>> start DATA SECTION

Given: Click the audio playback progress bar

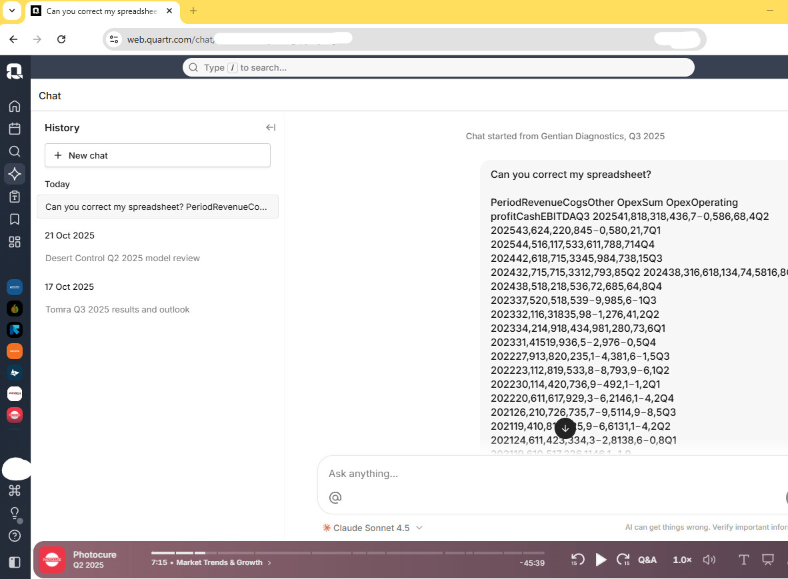Looking at the screenshot, I should (x=347, y=553).
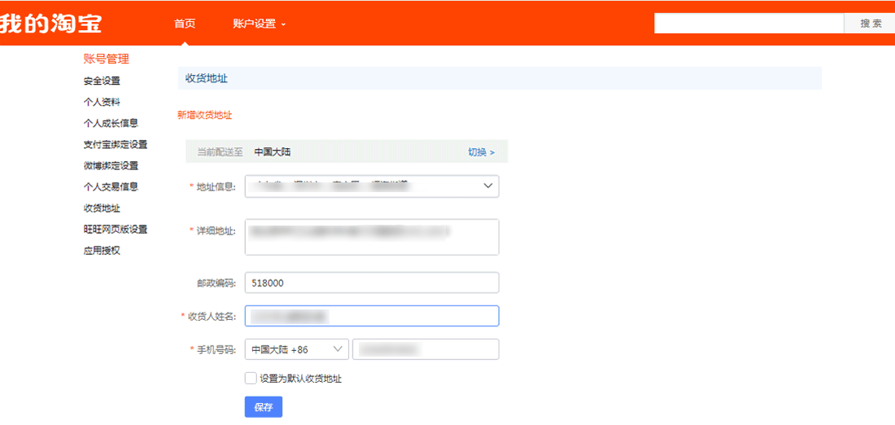Image resolution: width=895 pixels, height=425 pixels.
Task: View 个人交易信息 in sidebar
Action: coord(111,186)
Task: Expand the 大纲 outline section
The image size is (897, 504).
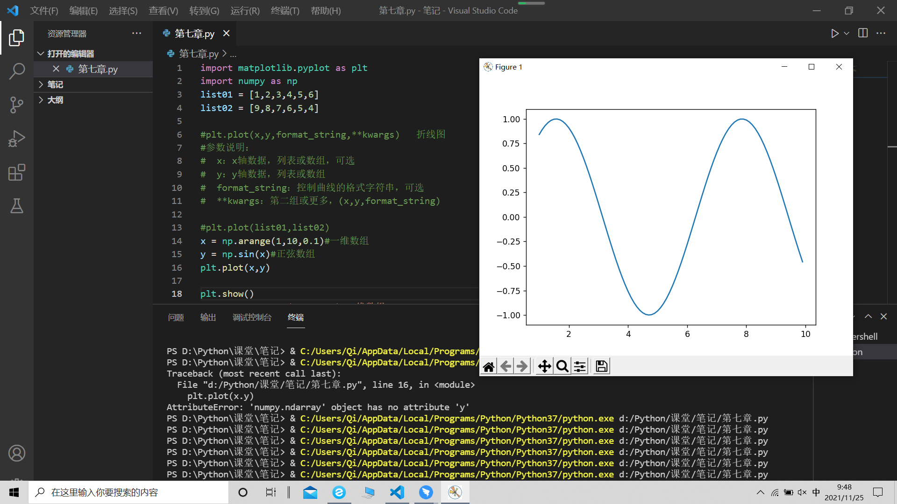Action: pos(55,100)
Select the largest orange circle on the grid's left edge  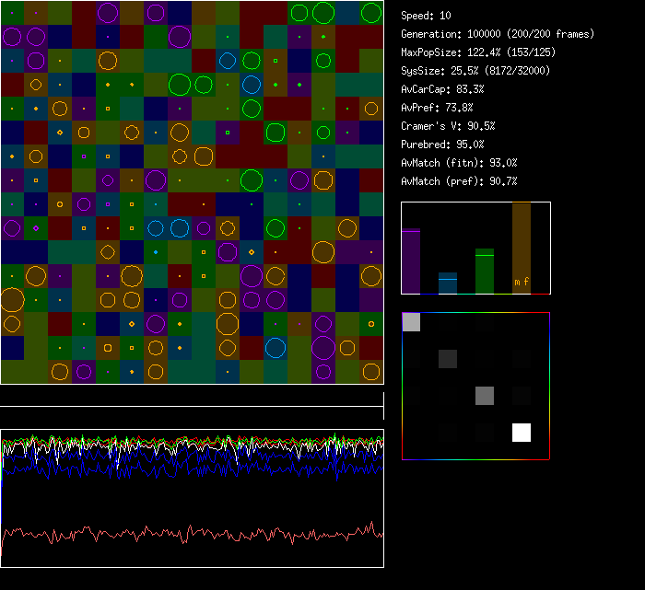[12, 299]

>> end DATA SECTION

GIVEN EXERCISE
In the records above, from the first line through the line containing "Action: pos(55,100)", replace "outline" with "navigation" and leave everything else unchanged. Reproduce only those lines, and omit the pictures.

RESPONSE TO THE EXERCISE
Given: Click the audio playback progress bar

Looking at the screenshot, I should (x=347, y=553).
Image resolution: width=895 pixels, height=425 pixels.
Task: View 个人交易信息 in sidebar
Action: coord(111,186)
Task: Expand the 大纲 navigation section
The image size is (897, 504).
Action: pos(55,100)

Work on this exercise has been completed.